Written by dedicated experts in their field, this book addresses a key gap in the literature on both CSR and employment relations, namely trade union policies towards CSR, as well as union engagement with particular CSR initiatives and the challenges they face in doing so. The research covers eleven European countries which, when taken together, constitute a representative sample of industrial relations structures across the continent.
This book will be essential reading for scholars, students and practitioners of international business, employment relations, public policy and CSR. Its foreword is written by Philippe Pochet and Maria Jepsen, Directors of the European Trade Union Institute in Brussels.
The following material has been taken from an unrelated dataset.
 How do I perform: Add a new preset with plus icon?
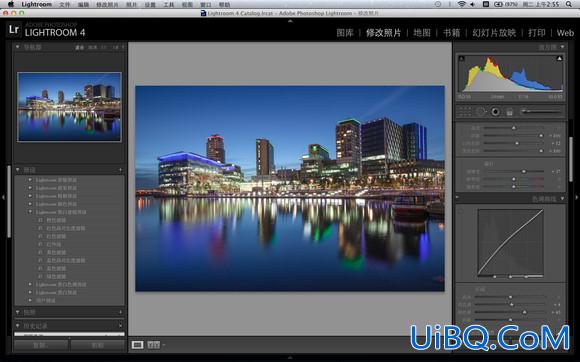[120, 170]
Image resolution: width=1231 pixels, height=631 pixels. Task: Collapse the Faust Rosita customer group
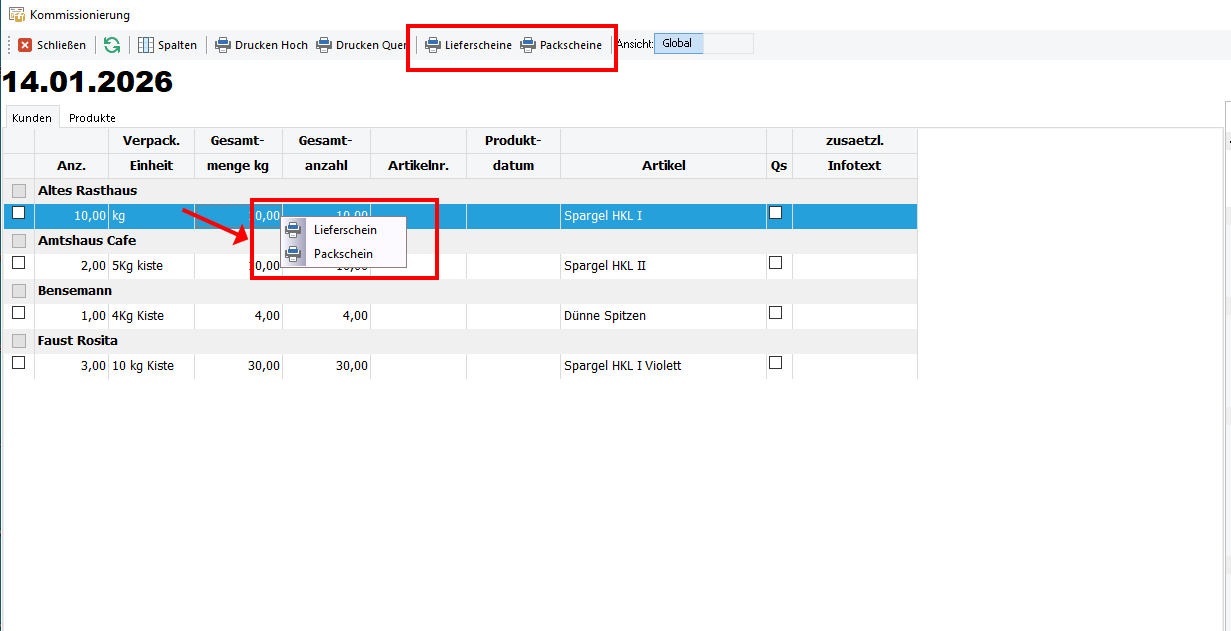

'Finally a book that looks at this largely overlooked topic. It’s an essential read for all business practitioners to understand that we can do better than CSR-type paternalism. And trade unionists will enjoy crucial insights into how the rise of CSR can help improve their operations in the second decade of the new millennium.' - Dirk Matten, Professor, York University, Canada
'Preuss, Gold and Rees have assembled a fine collection of studies on a timely yet understudied topic: the link between trade unions and corporate social responsibility (CSR). By comparing insights from a wide range of European countries, this volume provides a systematic overview of how different trade unions relate to CSR.' - Frank G.A. de Bakker, Associate Professor, VU University Amsterdam, the Netherlands
Foreword (Philippe Pochet & Maria Jepsen, ETUI) 1. The Rise of Corporate Social Responsibility as a Challenge for Trade Unions (Lutz Preuss, Michael Gold and Chris Rees) 2. Belgium: Unions questioning the added value of CSR (Céline Louche) 3. Finland: Positive union engagement with CSR (Anna-Maija Lämsä and Soilikki Viljanen) 4. France: State influence over union strategies on CSR (Christelle Havard and André Sobczak) 5. Germany: Binding agreements preferable to voluntary CSR (Axel Haunschild and Florian Krause) 6. Hungary: CSR between socialism and export-oriented MNCs (Matthew Lloyd-Cape) 7. Lithuania: CSR on a wish list (Raminta Pučėtaitė, Virginija Jurėnienė and Aurelija Novelskaitė) 8. Poland: Much risk, little benefit in CSR (Jan Czarzasty) 9. Slovenia: CSR as a luxury in tough economic times (Urša Golob, Klement Podnar and Miroslav Stanojević) 10. Spain: An opportunity to improve working conditions through CSR (Xavier Coller, Jesús Cambra-Fierro, Thomas Gualtieri and Iguacel Melero-Polo) 11. Sweden: CSR as non-union arena for union issues (Sabina Du Rietz) 12. United Kingdom: Scepticism and engagement in union positions on CSR (Michael Gold, Chris Rees and Lutz Preuss) 13. European Trade Unions and CSR: Common dilemmas, different responses (Chris Rees, Lutz Preuss and Michael Gold)
Aspects of the employment relationship are central to numerous courses at both undergraduate and postgraduate level. Drawing from insights from industrial relations, human resource management and industrial sociology, this series provides an alternative source of research-based materials and texts, reviewing key developments in employment research. Books published in this series are works of high academic merit, drawn from a wide range of academic studies in the social sciences.